Ik at het van de week nog, Babi Pangang is diep ingeburgerd in de Nederlandse eetcultuur. De oorsprong is uiteraard het huidige Indonesië. De naam betekent tenslotte geroosterd (pangang, oficieel panggang) varken (babi) in het lokale Maleis. Best ironisch dat een van de lekkerste varkensvlees bereidingen uit het grootste moslimland van de wereld komt. Over waar Babi Pangang vandaan komt, zijn de historici het niet volledig eens. Een mogelijk bron zou het overwegend Christelijke Batak volk, van rond het Tobameer in Sumatra zijn. De inheemse bevolking roosterde gemarineerd varkensvlees met een saus van varkensbloed en rode pepertjes.

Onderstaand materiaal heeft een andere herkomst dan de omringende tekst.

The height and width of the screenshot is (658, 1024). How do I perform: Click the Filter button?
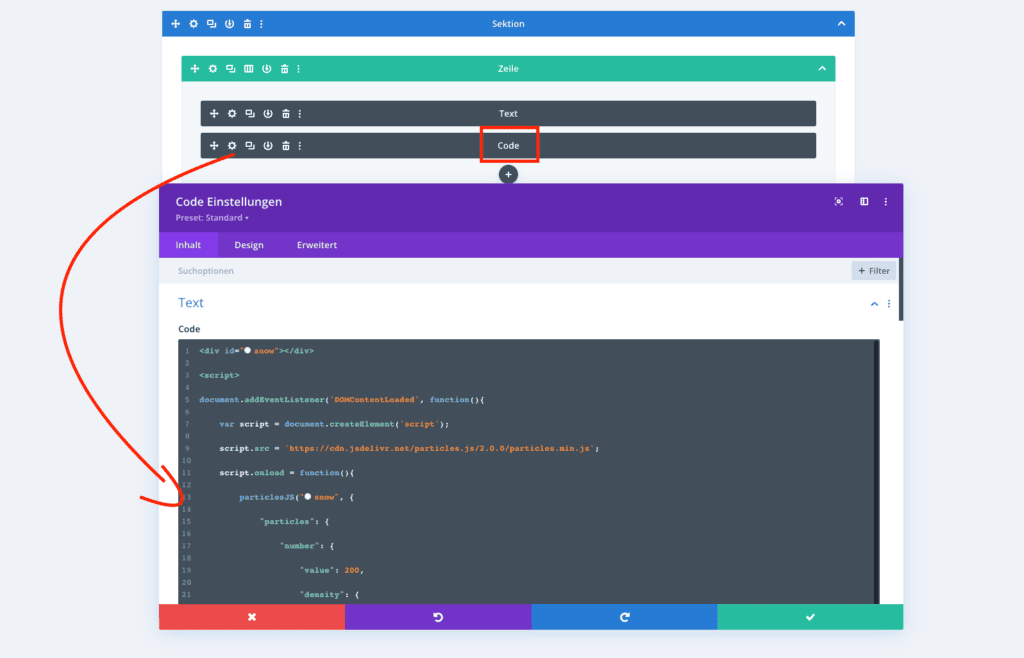coord(873,271)
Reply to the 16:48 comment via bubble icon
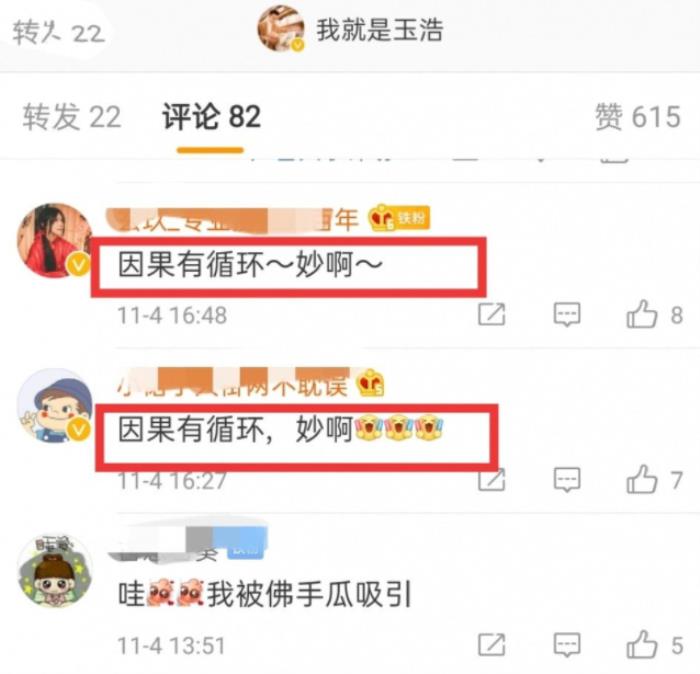The image size is (700, 674). pos(567,315)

Wellicht werd geroosterd varkenvlees, een soort cha siu, daarvoor al door Chinese immigranten in Indonesië geïntroduceerd.
Indonesische Babi Pangang
Gezien de beschreven voorgeschiedenis is het niet verwonderlijk dat er verschillende soorten Babi Pangang op het Nederlandse menukaarten. Zo is er het geroosterde varkensvlees dat door de Indo’s uit hun moederland werd meegenomen. Voor men het boven openvuur roostert, marineert men ham- of de vettere speklappen gemarineerd in een mengsel van bijvoorbeeld ketjap, ketumbar (korianderzaad), laos, djahe (gemberpoeder), djintan (komijnpoeder), palmsuiker en rode pepers of sambal oelek.
Guilty Pleasure
Naast de Indonesische babi pangang is er ook de populaire naamgenoot van het traditionele Chin. Ind. (afhaal)restaurant. Zij serveerden een mengelmoesje (zoals saté met oranje pindasaus) van Oosterse gerechten, aangepast aan de lokale smaak. In deze populaire keukentraditie bakt men in ketjap gemarineerde hamlappen in de hete olie (zeg maar frituren). Dit varkensgerecht serveert men getrancheerd met atjar en een dikke laag rode zoetzure gembersaus. Hoewel deze vernederchineeste versie ver van het origineel afstaat, moet ik bekennen dat ik hem op zijn tijd best wel lekker vind. Een onvervalste ’guilty pleasure’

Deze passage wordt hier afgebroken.